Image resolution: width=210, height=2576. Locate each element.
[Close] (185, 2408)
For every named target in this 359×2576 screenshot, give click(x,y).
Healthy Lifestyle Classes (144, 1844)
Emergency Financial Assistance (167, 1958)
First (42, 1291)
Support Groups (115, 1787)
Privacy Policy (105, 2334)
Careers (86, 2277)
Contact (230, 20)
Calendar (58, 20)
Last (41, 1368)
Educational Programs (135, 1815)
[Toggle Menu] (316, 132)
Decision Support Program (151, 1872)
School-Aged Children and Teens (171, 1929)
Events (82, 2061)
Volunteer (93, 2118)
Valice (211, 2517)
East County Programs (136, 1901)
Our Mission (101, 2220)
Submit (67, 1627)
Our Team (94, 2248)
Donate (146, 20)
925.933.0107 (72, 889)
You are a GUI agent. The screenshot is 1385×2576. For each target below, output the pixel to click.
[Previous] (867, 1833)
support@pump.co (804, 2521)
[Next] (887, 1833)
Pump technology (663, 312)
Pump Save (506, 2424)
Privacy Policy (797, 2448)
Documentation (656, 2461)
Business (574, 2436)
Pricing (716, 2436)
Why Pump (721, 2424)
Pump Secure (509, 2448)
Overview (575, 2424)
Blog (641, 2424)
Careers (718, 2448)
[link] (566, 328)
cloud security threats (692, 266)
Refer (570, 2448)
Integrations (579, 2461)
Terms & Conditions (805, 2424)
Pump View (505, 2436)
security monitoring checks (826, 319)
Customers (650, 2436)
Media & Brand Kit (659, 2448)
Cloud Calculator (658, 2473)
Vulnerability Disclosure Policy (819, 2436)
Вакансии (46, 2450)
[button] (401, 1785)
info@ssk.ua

Problem to solve: Transcribe the full listing above without leaving anything out.

Answer area:
Image resolution: width=210, height=2576. Locate each element.
[Close] (185, 2408)
For every named target in this 359×2576 screenshot, give click(x,y).
Healthy Lifestyle Classes (144, 1844)
Emergency Financial Assistance (167, 1958)
First (42, 1291)
Support Groups (115, 1787)
Privacy Policy (105, 2334)
Careers (86, 2277)
Contact (230, 20)
Calendar (58, 20)
Last (41, 1368)
Educational Programs (135, 1815)
[Toggle Menu] (316, 132)
Decision Support Program (151, 1872)
School-Aged Children and Teens (171, 1929)
Events (82, 2061)
Volunteer (93, 2118)
Valice (211, 2517)
East County Programs (136, 1901)
Our Mission (101, 2220)
Submit (67, 1627)
Our Team (94, 2248)
Donate (146, 20)
925.933.0107 (72, 889)
You are a GUI agent. The screenshot is 1385×2576. For each target below, output the pixel to click.
[Previous] (867, 1833)
support@pump.co (804, 2521)
[Next] (887, 1833)
Pump technology (663, 312)
Pump Save (506, 2424)
Privacy Policy (797, 2448)
Documentation (656, 2461)
Business (574, 2436)
Pricing (716, 2436)
Why Pump (721, 2424)
Pump Secure (509, 2448)
Overview (575, 2424)
Blog (641, 2424)
Careers (718, 2448)
[link] (566, 328)
cloud security threats (692, 266)
Refer (570, 2448)
Integrations (579, 2461)
Terms & Conditions (805, 2424)
Pump View (505, 2436)
security monitoring checks (826, 319)
Customers (650, 2436)
Media & Brand Kit (659, 2448)
Cloud Calculator (658, 2473)
Vulnerability Disclosure Policy (819, 2436)
Вакансии (46, 2450)
[button] (401, 1785)
info@ssk.ua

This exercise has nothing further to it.